Writing for The New York Times, Beatrice Loayza said that "this straightforward romp focuses its attention on its cunning and no-nonsense scream queen. And what Fox lacks in dramatic prowess, she makes up for in pure, wicked magnetism." In his review for Variety, Manuel Betancourt said that, "Even as the twists and turns get ever more preposterous ... Dale’s direction and Fox’s commitment go a long way toward making Till Death a glossy, entertaining lark." Waldemar Dalenogare Neto declared that the film works because of Fox and said that he hoped that because of the "positive repercussions she would look for better roles ... [this] is an interesting film for those who like thriller."

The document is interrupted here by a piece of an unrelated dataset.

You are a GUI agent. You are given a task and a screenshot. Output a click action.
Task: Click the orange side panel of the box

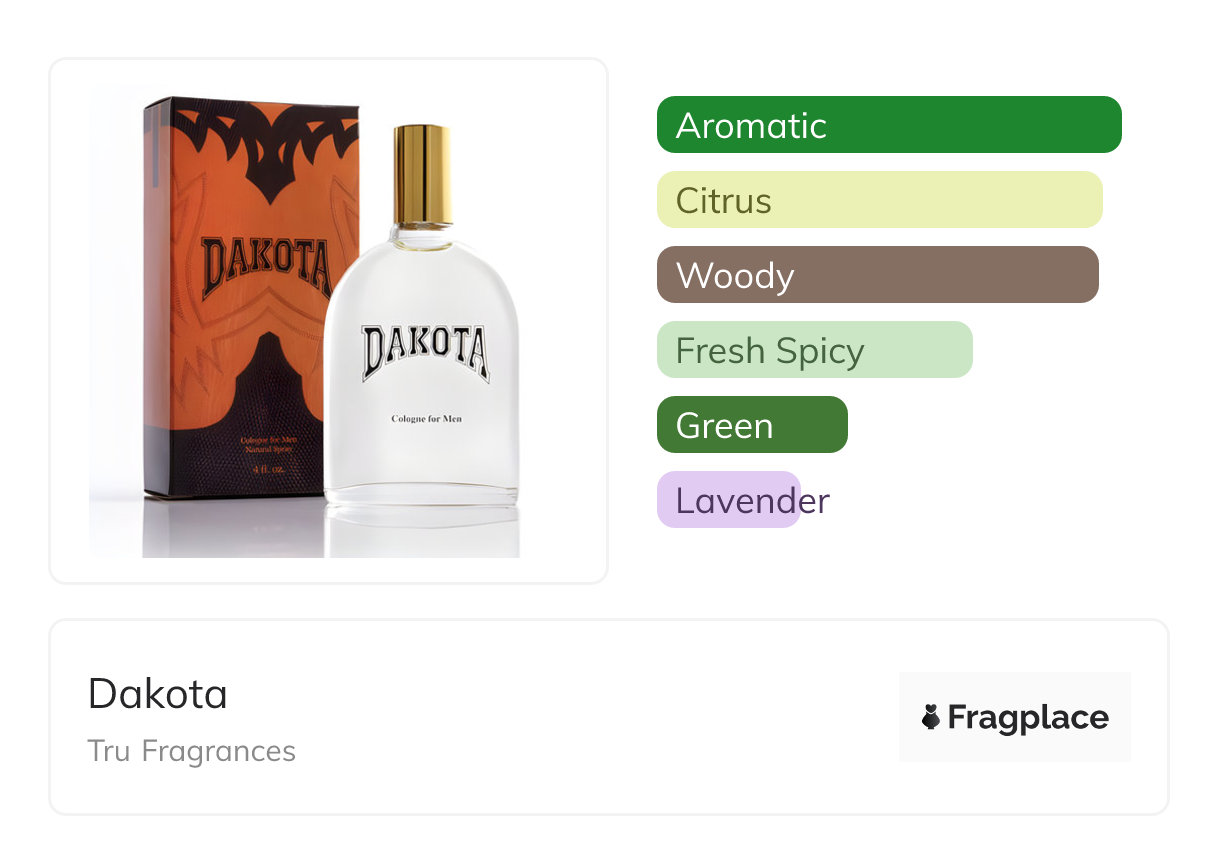pos(158,290)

Fox's performance was singled out positively by online critics, including Scott Weinberg (Thrillist), who admired the "very strong lead performance from Megan Fox;" Julian Roman (MovieWeb), who said she "delivers her career best performance;" Chad Collins (Dread Central), who said, "Megan Fox is always a welcome horror star, a contemporary scream queen with more grit and grunge than most, and she's as good here as she's ever been;" and Lee McCoy (DrumDums), who said, "It's a welcome return to horror for Megan Fox after 11 years since the cult classic Jennifer's Body.

In a review for Common Sense Media, Jeffrey M. Anderson said that "after a shaky start, this taut, vicious horror/thriller crackles to life with a dark sense of logic, a harrowing depiction of mental and emotional abuse, and a woman's boundless strength... it ultimately makes more sense than any Saw-related deathtraps." The previously mentioned MovieWeb review called SK Dale's debut "brilliant" and said, "He nails the Hitchcockian aspects of the narrative." Tomris Laffly, of RogerEbert.com, called the film "undemanding, a little silly, but a thoroughly engrossing and handsomely paced edge-of-your-seat experience all the same."